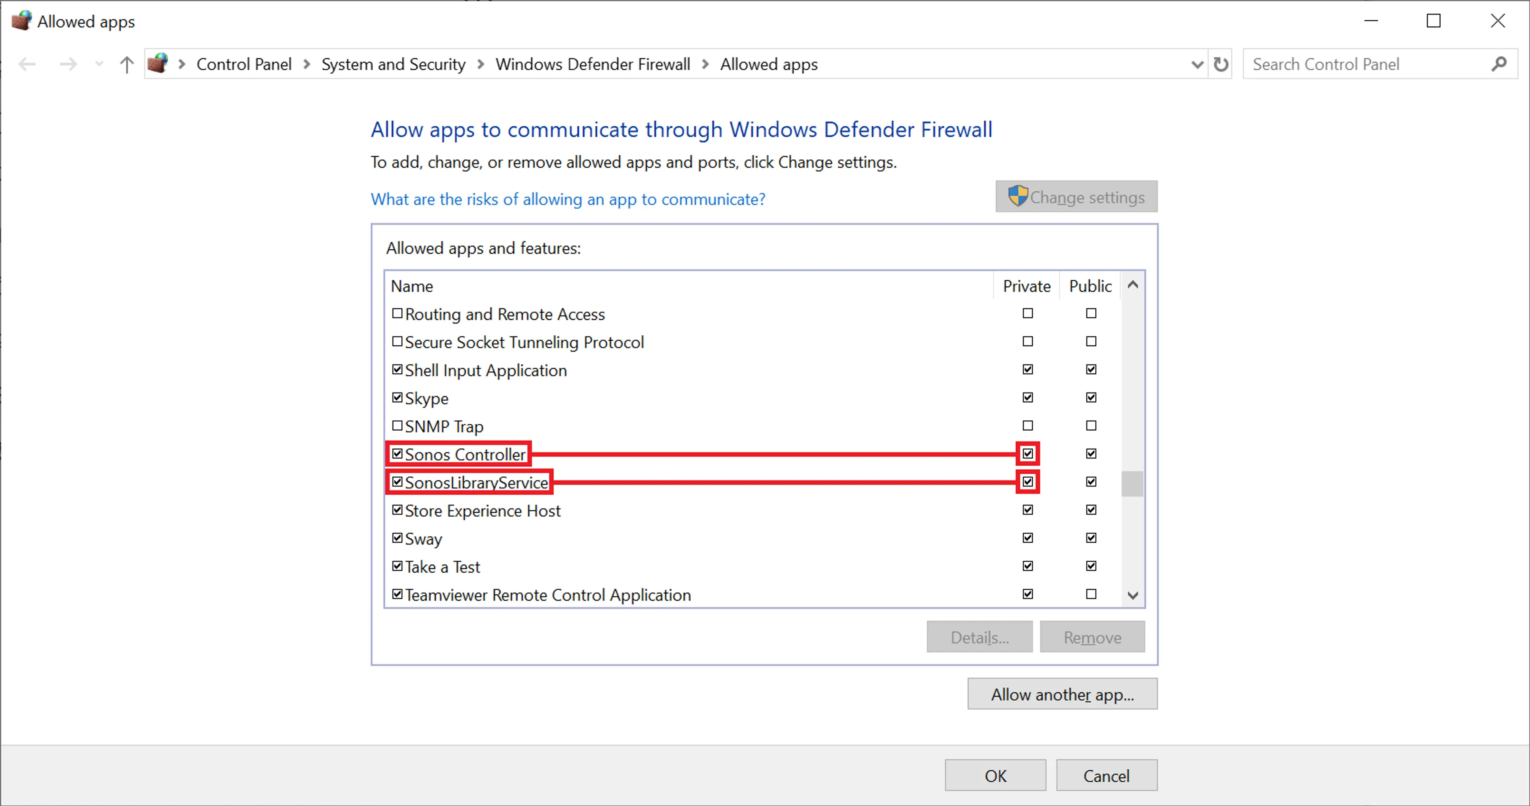The width and height of the screenshot is (1530, 806).
Task: Select Details for SonosLibraryService entry
Action: pos(976,637)
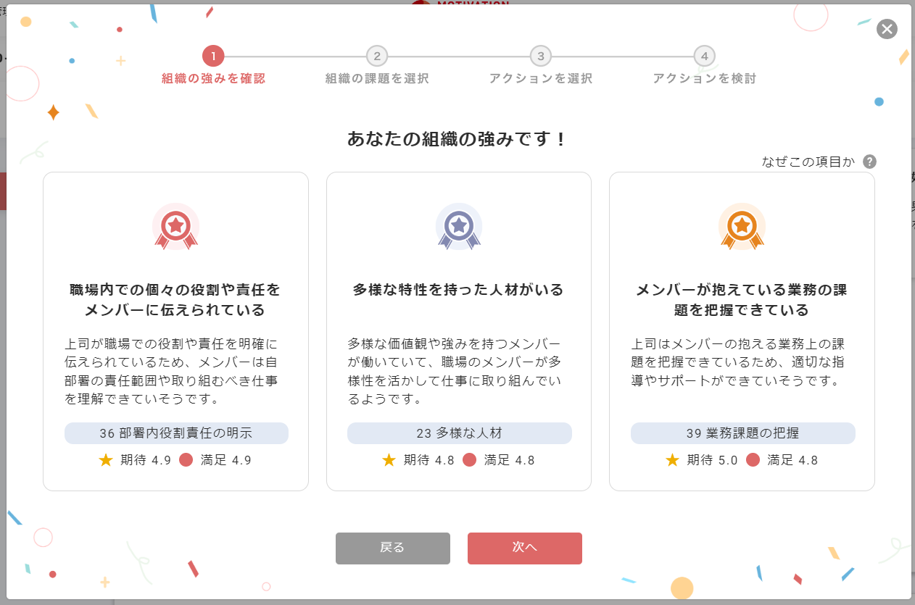Click the なぜこの項目か link text
The image size is (915, 605).
click(808, 162)
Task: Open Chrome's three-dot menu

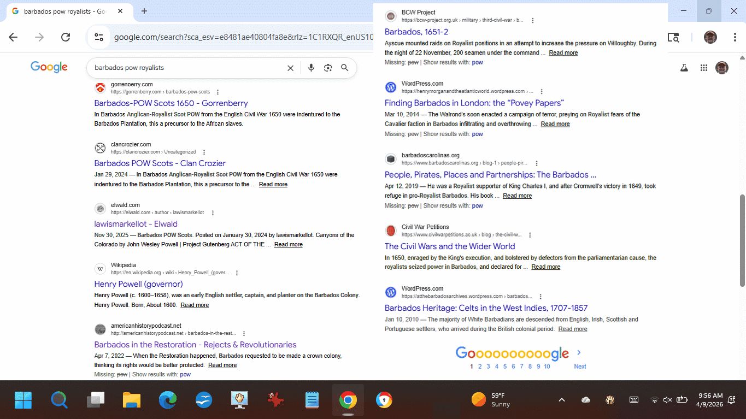Action: click(735, 37)
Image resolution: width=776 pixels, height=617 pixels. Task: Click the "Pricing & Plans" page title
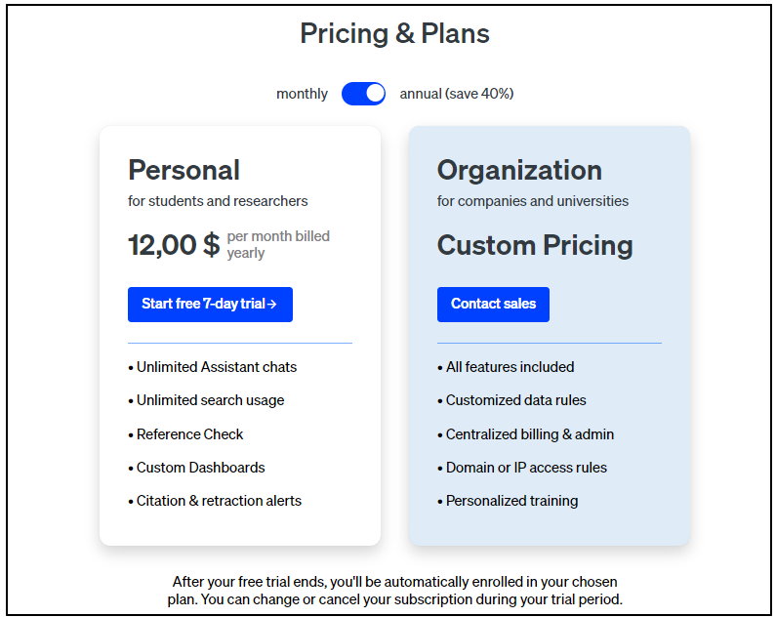click(394, 34)
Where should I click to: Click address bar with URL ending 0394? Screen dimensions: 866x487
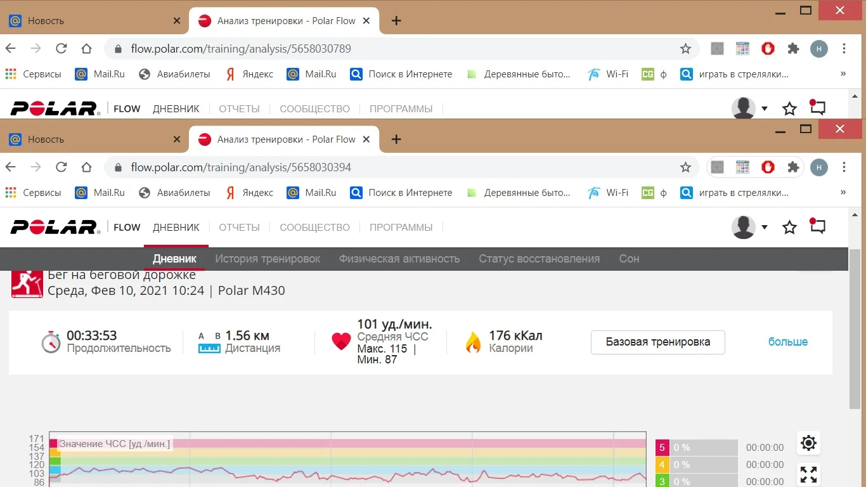point(380,167)
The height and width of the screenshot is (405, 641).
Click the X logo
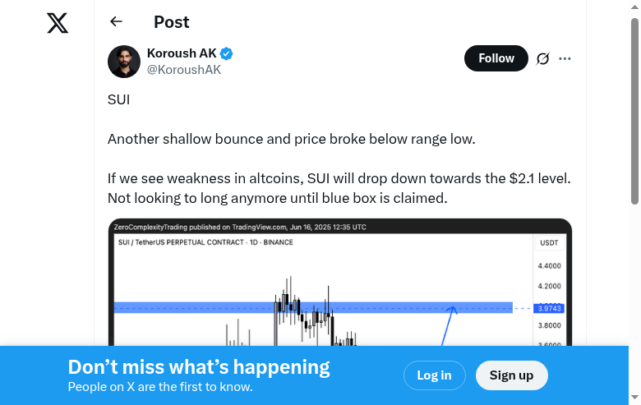coord(58,22)
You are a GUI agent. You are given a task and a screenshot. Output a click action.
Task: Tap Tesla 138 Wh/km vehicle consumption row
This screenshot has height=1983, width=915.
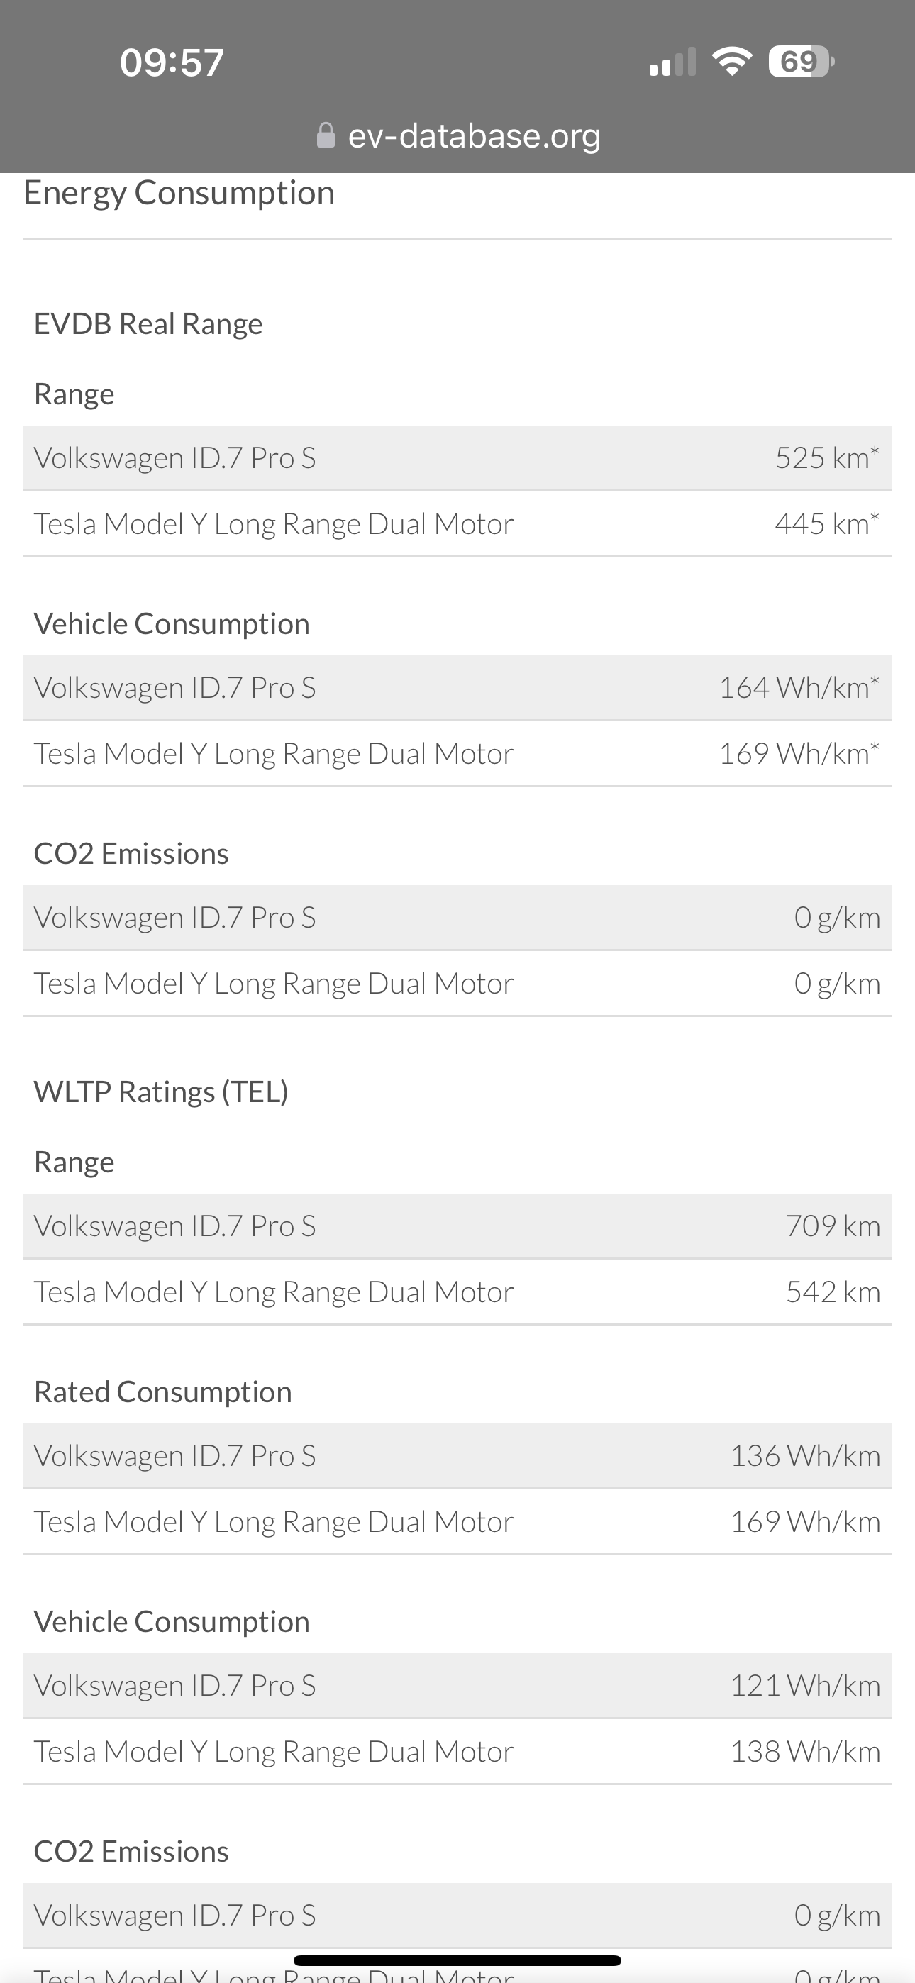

------------------------------------------------------------

What you have to do
In the answer, the lines from the one containing "Where should I" to the end of the records above must be written out exactly, both ends included; the pictures must not appear.

Exercise solution
Where should I click to: Click address bar with URL ending 0394? Screen dimensions: 866x487
point(380,167)
The height and width of the screenshot is (405, 641).
Click the X logo
coord(58,22)
You are a GUI agent. You are given a task and a screenshot. Output a click action.
Task: Tap Tesla 138 Wh/km vehicle consumption row
This screenshot has height=1983, width=915.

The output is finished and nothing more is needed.